A criação da CBS não se trata só de uma reforma do PIS e Cofins, mas da introdução de um IVA moderno que segue as melhores práticas internacionais, tais como base ampla e não cumulatividade plena. Além disso, a proposta promove uma simplificação drástica das regras e das obrigações acessórias, o que reduzirá os custos de conformidade para as empresas e despesas administrativas do Fisco, além de todo o litígio decorrente da complexidade dos atuais PIS/Cofins.

Merece destaque, ainda, a incorporação das recomendações da OCDE quanto às operações da economia digital, como a criação de um sistema simplificado de arrecadação para fornecedores não residentes e responsabilidade de plataformas digitais.
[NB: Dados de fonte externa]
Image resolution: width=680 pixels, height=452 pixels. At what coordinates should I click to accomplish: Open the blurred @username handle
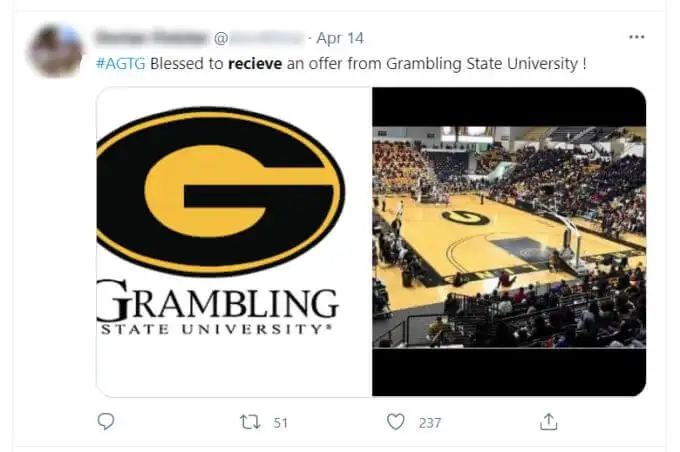click(259, 38)
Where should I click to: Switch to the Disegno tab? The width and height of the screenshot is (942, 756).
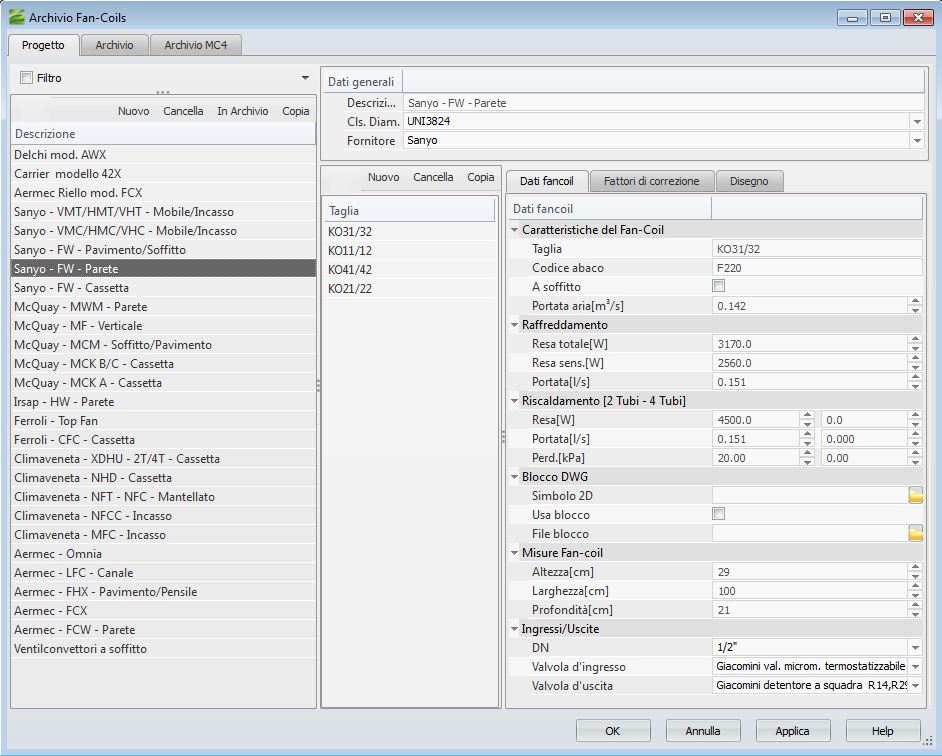click(x=749, y=181)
Por fim, a entrada em vigor 6 meses após a publicação da lei é também positiva e muito distante dos tão criticados prazos de transição previstos nas PECs.

Dois pontos são, entretanto, negativos na proposta: a manutenção da desoneração da cesta básica e a alíquota de 12%. Inúmeros estudos econômicos demonstram que a tributação da cesta básica, aliada a um sistema de devolução de créditos do imposto às famílias de baixa renda, é mais eficiente e tem mais potencial de reduzir as desigualdades (já que a desoneração beneficia os mais ricos). Uma vez adotada a desoneração, o custo político para revertê-la vai ser enorme ou impraticável. Por fim, apesar da garantia de que não haverá aumento de carga tributária, uma alíquota fixada em 12% deixa pouca margem para Estados e municípios, tendo em vista a alíquota total estimada de 25% para um eventual IVA único e o fato de que estes entes não têm a mesma capacidade de endividamento que o governo federal para fazer face à crise atual.

A avaliação da proposta da CBS deve ser positiva e, sobretudo, otimista. A questão dos Estados e municípios vai continuar sendo discutida. Enquanto isso, já teremos uma contribuição nos moldes de um IVA moderno, o que certamente já é um grande avanço em termos de reforma tributária nos últimos 30 anos.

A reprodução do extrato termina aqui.